101 - Apply Generative Adversarial Networks (GANs) 的 102 个评论(共 102 个)
创建者 Philip R K
•Feb 27, 2026
This course presents itself as a structured introduction to GANs, but the instructional delivery is extremely difficult to follow. The primary instructor speaks at a pace closer to an auctioneer than a teacher, rushing through key concepts so quickly that the material becomes inaccessible. Important ideas are delivered with the tone and simplicity of a kindergarten art lesson, while the underlying technical depth is never actually explained. The result is a mismatch between the seriousness of the topic and the superficial way it is presented. The content itself is also significantly outdated. Much of the material reflects techniques and workflows from nearly a decade ago, long before modern diffusion models, transformer‑based architectures, and current generative pipelines became standard. Many of the tasks demonstrated in the course can now be performed more effectively by off‑the‑shelf AI tools, yet the course does not acknowledge this shift or update its framing. This makes the curriculum feel disconnected from the state of the field in 2026. The assignments do not match the content taught in the videos. Several graded tasks require knowledge that never appears in the lectures, forcing learners to rely on external papers, GitHub repositories, and prior experience just to complete the work.

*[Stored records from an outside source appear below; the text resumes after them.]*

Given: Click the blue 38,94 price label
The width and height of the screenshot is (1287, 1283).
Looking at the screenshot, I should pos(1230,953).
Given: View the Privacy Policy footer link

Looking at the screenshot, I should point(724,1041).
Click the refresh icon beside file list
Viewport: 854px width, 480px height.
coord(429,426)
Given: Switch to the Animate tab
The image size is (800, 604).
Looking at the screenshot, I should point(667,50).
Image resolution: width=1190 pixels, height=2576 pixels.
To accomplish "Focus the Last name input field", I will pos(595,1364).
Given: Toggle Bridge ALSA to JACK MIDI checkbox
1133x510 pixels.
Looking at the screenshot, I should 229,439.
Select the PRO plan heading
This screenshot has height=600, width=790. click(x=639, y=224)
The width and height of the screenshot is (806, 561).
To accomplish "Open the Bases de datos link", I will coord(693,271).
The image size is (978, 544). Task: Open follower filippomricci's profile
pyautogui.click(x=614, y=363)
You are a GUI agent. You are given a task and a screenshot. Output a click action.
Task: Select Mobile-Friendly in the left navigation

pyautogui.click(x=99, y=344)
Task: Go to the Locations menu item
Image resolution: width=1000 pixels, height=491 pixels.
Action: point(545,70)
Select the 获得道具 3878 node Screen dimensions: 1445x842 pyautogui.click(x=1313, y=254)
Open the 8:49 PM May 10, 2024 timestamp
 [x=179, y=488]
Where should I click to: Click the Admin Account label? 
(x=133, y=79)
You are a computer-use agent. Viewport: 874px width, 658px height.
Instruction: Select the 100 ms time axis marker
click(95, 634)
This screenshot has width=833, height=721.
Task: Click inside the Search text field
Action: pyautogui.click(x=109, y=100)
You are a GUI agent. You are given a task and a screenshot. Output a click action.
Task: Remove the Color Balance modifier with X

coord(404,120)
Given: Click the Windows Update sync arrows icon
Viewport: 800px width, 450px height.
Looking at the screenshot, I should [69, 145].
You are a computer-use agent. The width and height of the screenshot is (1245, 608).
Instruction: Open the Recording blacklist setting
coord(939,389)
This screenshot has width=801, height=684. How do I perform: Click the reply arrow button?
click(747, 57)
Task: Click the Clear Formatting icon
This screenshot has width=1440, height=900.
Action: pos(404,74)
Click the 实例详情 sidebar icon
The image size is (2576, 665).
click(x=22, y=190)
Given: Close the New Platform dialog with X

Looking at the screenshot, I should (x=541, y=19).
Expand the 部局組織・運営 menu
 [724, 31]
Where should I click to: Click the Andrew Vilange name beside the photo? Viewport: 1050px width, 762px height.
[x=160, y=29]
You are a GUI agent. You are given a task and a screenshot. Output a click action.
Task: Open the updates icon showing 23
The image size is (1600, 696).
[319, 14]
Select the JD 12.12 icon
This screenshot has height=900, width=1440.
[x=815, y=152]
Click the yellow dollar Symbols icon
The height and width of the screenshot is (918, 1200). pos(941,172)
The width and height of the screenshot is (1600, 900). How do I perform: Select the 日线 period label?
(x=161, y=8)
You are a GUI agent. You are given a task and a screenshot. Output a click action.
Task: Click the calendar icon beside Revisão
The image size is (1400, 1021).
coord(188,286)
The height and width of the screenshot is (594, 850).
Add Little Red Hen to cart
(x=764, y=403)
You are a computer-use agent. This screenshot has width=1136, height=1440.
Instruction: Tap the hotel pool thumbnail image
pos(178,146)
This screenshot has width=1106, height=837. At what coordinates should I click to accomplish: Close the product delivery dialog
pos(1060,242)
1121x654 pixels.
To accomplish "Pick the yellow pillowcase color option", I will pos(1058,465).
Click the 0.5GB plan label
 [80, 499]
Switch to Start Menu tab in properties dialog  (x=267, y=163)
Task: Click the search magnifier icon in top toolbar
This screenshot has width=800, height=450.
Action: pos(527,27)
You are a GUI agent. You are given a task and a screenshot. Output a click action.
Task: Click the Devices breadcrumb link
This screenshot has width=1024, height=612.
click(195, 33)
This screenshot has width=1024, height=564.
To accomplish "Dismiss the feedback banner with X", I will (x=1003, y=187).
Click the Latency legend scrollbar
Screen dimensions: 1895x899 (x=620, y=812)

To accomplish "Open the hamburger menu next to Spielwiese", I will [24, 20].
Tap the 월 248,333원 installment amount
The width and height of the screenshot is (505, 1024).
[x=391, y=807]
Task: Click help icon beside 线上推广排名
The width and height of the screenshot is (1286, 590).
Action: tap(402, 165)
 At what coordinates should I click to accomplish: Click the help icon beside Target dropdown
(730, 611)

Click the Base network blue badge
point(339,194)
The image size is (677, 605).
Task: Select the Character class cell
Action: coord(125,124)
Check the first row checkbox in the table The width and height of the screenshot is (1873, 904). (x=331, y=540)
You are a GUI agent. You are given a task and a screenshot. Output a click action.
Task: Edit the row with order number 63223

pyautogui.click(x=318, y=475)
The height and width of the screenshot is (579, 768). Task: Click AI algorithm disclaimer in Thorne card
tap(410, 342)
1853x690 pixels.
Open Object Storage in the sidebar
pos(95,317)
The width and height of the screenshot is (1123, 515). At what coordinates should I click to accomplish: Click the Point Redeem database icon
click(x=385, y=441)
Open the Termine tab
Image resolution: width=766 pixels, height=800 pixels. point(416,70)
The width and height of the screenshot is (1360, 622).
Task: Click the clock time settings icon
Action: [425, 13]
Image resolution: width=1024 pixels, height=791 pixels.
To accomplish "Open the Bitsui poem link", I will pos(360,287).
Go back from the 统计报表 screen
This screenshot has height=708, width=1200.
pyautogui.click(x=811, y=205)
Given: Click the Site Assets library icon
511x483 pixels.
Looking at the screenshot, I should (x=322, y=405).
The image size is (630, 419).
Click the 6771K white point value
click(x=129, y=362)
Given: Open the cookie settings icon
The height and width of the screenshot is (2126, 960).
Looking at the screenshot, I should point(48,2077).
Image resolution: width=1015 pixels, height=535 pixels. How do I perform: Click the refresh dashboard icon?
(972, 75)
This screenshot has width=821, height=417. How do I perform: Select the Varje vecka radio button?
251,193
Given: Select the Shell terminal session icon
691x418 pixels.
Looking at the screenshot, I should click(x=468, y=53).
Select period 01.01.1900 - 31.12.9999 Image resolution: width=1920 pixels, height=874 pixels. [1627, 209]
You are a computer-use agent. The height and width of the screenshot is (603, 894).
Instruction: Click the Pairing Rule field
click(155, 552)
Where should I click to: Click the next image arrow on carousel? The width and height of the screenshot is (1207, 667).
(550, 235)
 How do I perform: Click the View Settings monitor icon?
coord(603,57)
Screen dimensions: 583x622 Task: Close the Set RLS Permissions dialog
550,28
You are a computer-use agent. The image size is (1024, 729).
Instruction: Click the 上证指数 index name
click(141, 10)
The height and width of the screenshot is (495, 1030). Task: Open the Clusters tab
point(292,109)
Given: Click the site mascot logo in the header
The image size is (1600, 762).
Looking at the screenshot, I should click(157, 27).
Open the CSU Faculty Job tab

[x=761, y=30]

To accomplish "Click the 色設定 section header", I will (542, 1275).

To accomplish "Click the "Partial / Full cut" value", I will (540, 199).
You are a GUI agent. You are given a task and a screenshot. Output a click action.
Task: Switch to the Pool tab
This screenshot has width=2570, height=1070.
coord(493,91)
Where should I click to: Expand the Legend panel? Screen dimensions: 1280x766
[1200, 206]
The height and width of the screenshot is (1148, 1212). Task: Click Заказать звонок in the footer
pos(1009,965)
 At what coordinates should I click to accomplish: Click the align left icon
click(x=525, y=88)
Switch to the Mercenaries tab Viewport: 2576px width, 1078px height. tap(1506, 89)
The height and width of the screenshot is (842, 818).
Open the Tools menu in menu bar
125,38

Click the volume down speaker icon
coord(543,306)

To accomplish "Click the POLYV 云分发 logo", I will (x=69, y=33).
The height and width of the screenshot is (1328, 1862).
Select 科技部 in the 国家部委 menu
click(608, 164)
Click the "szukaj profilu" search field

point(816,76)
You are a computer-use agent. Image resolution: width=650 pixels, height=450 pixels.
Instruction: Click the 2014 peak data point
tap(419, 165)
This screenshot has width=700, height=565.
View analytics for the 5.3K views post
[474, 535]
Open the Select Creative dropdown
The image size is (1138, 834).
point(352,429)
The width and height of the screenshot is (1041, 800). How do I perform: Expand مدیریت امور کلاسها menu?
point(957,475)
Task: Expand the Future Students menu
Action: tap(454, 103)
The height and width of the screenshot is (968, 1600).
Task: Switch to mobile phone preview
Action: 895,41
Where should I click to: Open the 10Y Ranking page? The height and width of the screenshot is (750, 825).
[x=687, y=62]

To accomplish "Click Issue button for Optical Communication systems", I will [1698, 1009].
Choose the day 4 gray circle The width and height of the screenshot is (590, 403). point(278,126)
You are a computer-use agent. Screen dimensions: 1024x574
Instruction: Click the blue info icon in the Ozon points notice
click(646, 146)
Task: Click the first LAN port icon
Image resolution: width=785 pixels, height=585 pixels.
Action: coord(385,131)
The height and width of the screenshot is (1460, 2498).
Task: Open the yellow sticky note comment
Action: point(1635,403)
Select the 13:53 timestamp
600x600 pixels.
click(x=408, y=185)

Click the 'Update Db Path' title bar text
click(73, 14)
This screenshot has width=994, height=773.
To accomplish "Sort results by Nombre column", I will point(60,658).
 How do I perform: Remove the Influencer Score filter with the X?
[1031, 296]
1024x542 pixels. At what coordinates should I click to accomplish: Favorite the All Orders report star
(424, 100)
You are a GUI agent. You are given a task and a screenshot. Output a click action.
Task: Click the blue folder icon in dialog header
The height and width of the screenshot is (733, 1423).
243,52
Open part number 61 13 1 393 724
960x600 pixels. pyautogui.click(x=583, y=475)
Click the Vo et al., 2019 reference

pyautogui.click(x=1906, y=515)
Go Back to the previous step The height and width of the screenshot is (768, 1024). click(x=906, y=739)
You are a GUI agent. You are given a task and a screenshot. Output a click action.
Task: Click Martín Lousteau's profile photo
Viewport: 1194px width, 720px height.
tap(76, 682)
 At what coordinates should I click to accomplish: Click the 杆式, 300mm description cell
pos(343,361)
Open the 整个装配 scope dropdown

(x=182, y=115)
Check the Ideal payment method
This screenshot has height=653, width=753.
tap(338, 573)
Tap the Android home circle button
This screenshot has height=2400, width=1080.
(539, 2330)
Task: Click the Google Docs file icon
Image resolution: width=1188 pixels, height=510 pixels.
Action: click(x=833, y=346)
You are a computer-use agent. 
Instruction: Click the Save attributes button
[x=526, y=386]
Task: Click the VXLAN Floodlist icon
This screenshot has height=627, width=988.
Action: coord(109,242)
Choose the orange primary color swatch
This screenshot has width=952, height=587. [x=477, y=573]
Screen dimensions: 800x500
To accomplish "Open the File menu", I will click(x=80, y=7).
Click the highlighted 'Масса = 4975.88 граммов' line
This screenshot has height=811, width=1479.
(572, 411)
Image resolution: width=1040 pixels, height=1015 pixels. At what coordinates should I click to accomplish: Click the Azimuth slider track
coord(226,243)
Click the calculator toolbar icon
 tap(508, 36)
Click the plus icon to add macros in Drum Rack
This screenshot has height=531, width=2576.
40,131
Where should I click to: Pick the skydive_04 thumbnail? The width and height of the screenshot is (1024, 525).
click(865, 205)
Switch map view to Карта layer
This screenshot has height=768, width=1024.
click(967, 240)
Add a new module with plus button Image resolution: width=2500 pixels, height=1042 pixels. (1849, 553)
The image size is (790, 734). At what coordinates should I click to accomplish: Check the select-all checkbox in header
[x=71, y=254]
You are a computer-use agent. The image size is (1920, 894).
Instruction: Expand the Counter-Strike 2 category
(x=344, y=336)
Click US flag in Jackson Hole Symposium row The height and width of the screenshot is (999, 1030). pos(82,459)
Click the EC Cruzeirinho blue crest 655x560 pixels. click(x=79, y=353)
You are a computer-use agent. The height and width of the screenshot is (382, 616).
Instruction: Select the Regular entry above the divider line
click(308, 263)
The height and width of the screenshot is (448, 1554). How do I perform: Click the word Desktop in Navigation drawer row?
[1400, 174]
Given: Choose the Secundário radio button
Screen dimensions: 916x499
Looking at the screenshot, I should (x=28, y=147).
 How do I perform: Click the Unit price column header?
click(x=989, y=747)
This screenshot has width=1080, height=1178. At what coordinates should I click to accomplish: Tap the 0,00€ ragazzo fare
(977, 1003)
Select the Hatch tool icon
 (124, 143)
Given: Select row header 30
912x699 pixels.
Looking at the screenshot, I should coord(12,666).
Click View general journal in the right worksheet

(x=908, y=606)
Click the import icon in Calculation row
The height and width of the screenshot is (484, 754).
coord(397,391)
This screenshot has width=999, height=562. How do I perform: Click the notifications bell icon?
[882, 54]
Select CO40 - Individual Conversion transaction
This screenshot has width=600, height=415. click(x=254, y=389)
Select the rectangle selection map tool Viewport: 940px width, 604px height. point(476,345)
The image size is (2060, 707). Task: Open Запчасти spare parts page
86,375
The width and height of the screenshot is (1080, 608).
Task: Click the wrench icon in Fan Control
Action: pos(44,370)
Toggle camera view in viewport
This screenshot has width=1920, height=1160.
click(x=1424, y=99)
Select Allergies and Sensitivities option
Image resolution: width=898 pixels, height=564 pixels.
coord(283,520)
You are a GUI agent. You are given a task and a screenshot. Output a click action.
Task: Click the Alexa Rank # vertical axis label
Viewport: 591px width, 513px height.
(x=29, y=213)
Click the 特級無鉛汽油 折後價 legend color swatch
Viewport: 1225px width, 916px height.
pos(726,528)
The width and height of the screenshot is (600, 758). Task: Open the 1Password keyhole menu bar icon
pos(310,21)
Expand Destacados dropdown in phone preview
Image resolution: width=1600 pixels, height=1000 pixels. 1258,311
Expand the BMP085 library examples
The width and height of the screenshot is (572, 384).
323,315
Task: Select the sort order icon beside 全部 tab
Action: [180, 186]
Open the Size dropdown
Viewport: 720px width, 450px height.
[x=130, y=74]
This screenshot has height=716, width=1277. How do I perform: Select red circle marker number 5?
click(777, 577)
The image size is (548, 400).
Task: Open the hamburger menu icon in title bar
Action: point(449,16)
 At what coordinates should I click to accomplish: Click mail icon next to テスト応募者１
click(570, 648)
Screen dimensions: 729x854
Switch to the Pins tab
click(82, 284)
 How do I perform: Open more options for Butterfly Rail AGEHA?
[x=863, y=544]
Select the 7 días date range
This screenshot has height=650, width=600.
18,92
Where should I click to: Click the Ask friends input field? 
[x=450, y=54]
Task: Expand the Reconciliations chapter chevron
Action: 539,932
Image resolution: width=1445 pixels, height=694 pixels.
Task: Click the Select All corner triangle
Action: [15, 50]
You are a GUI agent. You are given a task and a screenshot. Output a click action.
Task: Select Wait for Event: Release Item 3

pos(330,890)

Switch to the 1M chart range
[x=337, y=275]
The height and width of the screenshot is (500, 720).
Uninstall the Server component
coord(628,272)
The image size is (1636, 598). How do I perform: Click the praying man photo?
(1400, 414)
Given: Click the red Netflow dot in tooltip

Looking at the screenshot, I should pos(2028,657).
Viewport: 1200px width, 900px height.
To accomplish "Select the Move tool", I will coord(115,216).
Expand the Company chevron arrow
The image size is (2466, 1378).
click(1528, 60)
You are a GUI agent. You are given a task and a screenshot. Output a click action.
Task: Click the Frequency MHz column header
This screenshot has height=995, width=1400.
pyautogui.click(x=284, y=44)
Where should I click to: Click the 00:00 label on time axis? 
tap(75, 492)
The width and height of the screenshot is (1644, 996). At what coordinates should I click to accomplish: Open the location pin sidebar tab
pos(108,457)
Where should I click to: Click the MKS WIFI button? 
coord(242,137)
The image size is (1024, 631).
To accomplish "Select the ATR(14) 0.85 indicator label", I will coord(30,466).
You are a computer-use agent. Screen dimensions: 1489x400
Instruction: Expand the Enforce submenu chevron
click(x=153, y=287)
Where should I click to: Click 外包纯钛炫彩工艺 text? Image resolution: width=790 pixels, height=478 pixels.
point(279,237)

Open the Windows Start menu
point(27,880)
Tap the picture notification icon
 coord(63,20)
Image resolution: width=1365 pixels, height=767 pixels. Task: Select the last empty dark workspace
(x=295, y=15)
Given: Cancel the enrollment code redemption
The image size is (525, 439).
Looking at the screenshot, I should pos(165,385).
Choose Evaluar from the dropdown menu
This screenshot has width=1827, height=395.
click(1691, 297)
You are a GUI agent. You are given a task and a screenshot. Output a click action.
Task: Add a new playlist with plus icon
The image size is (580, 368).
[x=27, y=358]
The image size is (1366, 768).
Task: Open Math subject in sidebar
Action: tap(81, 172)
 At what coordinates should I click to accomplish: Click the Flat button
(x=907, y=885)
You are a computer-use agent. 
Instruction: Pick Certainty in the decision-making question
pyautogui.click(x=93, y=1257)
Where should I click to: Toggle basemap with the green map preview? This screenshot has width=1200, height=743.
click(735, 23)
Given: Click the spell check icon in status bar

The “Works Cited” section unintentionally reveals this: nearly all meaningful explanations and architectures come from outside sources, not the course itself. The acknowledgements list is extremely long, yet the final product does not reflect the work of a large coordinated team. The content is inconsistent, lacks depth, and does not align with the assignments. The gap between the number of contributors and the quality of the curriculum is striking. The mentorship invitation at the end is the clearest indicator of the underlying structure. Instead of improving the course, learners are encouraged to volunteer to guide other students, test other specializations, and provide support — all unpaid. This reframes instructional gaps as a “community opportunity,” and confirms that the course relies on volunteer labor to compensate for missing or unclear teaching. Overall, the specialization feels like a patchwork of external materials held together by marketing language rather than a coherent educational design. It needs significant revision to meet the expectations set by its presentation.
创建者 Farid A
•Feb 7, 2024
The instructor did not explain things very deeply! I was expecting more technical lectures on how to deep dive into the topic rather than just providing high level overview of the GANs variants. Some optional notebooks definitely worth to be part of the lectures for more motivations, such as pix2pixHD probably as one lecture. The specialization could potentially divided into several more courses with more detailed and technical lectures. The workflow was was not easy to follow as in the level of 2nd and 3rd courses are extremely higher than course 1 which was mainly supposed to provided overview of the GAN and inspire a potential learner to continue further.